Choć w naszych planach nie uwzględniliśmy zwiedzania słynnego Luwru (spędzenie tam mniej niż 1 całego dnia, to chyba profanacja... A tak na serio, baliśmy się, że zostaniemy uwikłani w jakąś historię z morderstwem w tle niczym Robert Langdon i... nie zdążymy dotrzeć na zasłużony, hiszpański wypoczynek. :P ), postanowiliśmy zobaczyć je choć z zewnątrz. A co! Kiedyś może uda nam się wrócić (jak już przestaniemy się bać i będziemy mieli czas na rozwiązanie Kodu Leonarda) do tego ikonicznego muzeum.





Tym razem jednak, po zrobieniu sobie pamiątkowego zdjęcia, udaliśmy się w stronę kolejnego legendarnego budynku, czyli Katedry Notre-Dame de Paris. Przechodząc przez most zakochanych, czyli paryski Pont des Arts, postanowiliśmy, że naszej miłości nie musimy uwieczniać żadną kłódką. Wzajemny szacunek i bezgraniczna przyjaźń, utwierdzą ten związek bez pomocy innych talizmanów. :)







Co prawda w Katedrze Notre-Dame dzwonnika nie zastaliśmy, ale wnętrze zrobiło na nas piorunujące wrażenie. Mnogość witraży przepuszczających leniwe promienie słońca i słynna rozeta urzekły nas bez reszty... Polecamy Karina i Sebastian. :D







Po wyjściu z Katedry, skierowaliśmy się w stronę Sorbony. Po drodze złapała nas ogromna ulewa, więc czym prędzej schroniliśmy się w jednej z urokliwych kawiarenek z miniaturowymi stolikami. Przekąsiliśmy co nieco, wypiliśmy lampkę wina i ruszyliśmy między uniwersyteckie budynki znanej chyba na całym świecie Sorbony.



Stamtąd krótki spacer dzielił nas od Panteonu, czyli mauzoleum wybitnych, zasłużonych dla Francji postaci. I tak też odnajdziecie tu nagrobki Jana Jakuba Rousseau, Woltera czy nawet Marii Skłodowskiej- Curie.





Znowu za dużo nauki, a za mało natury! Czas na przyrodę. Ogród Luksemburski, będący nieopodal ukoił tę tęsknotę w zupełności!
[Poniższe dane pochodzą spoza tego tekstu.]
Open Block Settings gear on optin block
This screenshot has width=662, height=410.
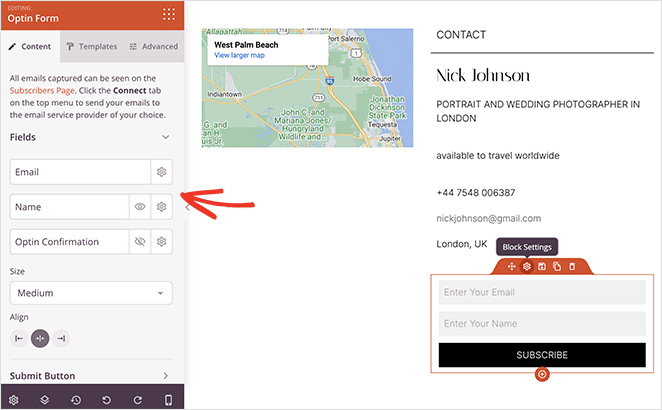tap(527, 266)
Cudowne miejsce na chwilę wytchnienia wśród pięknych kwiatów.





Zostało nam już niewiele czasu do naszej wymarzonej kolacji, więc postanowiliśmy kierować się w stronę restauracji. Po drodze zobaczyliśmy jeszcze budynek muzeum sztuki współczesnej czyli Centre Georges Pompidou i wiele innych ciekawych budynków, których nazw w tym momencie nie odtworzymy. :)
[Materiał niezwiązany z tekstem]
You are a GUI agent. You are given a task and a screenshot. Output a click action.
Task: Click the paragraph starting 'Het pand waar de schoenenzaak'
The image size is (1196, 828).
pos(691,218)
Francuska kolacja- L'ange 20
Planując pobyt w Paryżu, postanowiliśmy uczcić spełnianie naszych marzeń kolacją z prawdziwego zdarzenia! Odnaleźliśmy zatem w Internecie miejsce polecane, zachwalane i dla nas jakże ciekawe. Restauracja L'ange 20 otwiera swoje drzwi dla gości wieczorem. Znajdowało się tam wtedy (teraz ponoć zmienili lokalizację na nieco bardziej przestronną) zaledwie 9 stolików! Bez rezerwacji, szansy na zjedzenie tam czegokolwiek, brak! Nasza rezerwacja zrobiona dobre kilka miesięcy przed planowanym wyjazdem, okazała się strzałem w dziesiątkę! Cudowny klimat, przesmaczne jedzenie i najpyszniejsze białe wino, jakie do tej pory piliśmy, było najlepszym zakończeniem tego cudownego dnia w Paryżu!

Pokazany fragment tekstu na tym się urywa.